Ocean mixing
Research on processes including boundary layer turbulence, internal-wave induced mixing, tide-topography interaction, and entrainment and mixing of overflows.
Main content
Mixing is the irreversible change in water properties such as temperature, salt, gas and nutrients, as a result of stirring by mechanical forces (wind, tides) or destabilizing buoyancy forces (cooling or ice freezing at sea surface). Mixing plays a pivotal role in climate variability and change. The Arctic ice cover, a crucial component of the Earth climate system, depends on a delicate heat balance in which the oceanic vertical heat flux (implied by mixing of warm deeper waters upwards towards the ice) is important. The vertical mixing controls the rate at which nutrients become available to primary production and the vertical exchanges of the carbon system constituents. Boundary mixing on continental slopes and other topographic features help maintain the ocean stratification by extracting energy from tides and converting it into increased potential energy via turbulence. Mixing, through entrainment, of dense overflows maintains the deep part of the ocean circulation which in return carries heat toward the Arctic.

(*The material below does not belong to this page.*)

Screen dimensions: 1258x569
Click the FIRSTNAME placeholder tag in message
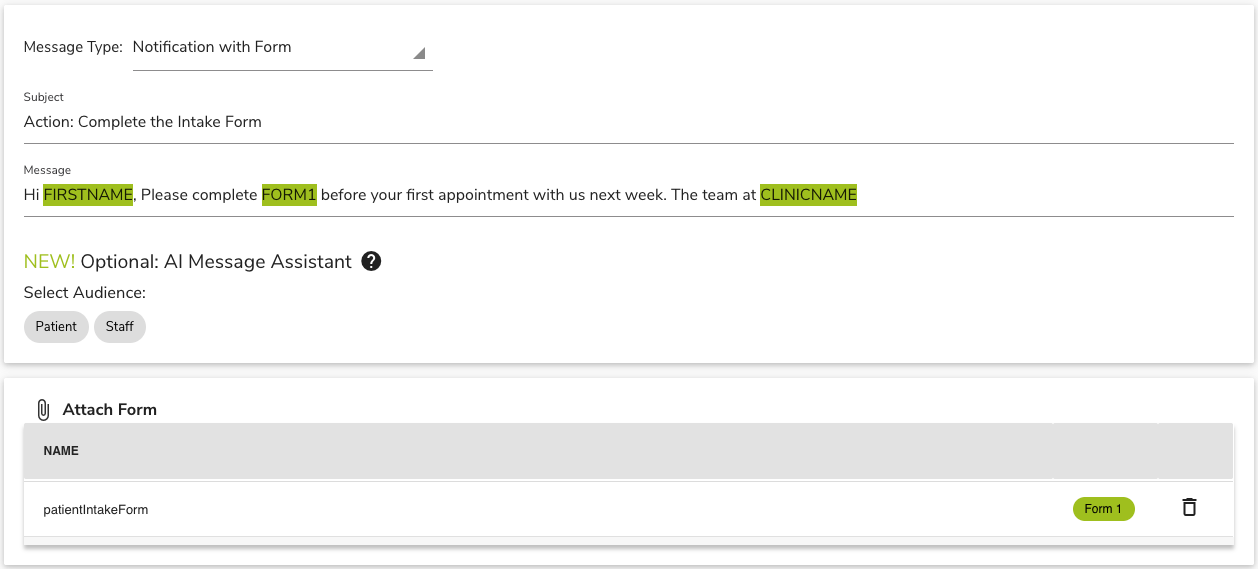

Climate models, in the form of coupled atmosphere-ocean general circulation models, are the main tools to study present-day climate, its variability and projections into the future. Ocean mixing is poorly represented in modern ocean general circulation models. The description of water mass formation and large-scale ocean circulation is sensitive to how the vertical mixing is implemented in models. Observations covering both the small (turbulent) scales and larger scales help to understand the link between the large scales and the scales at which energy is ultimately dissipated, and to improve the parameterization of this link.
In the physical oceanography group of the Geophysical Institute, we investigate ocean mixing processes and their links to the climate at high-latitudes through improved observational techniques and process studies.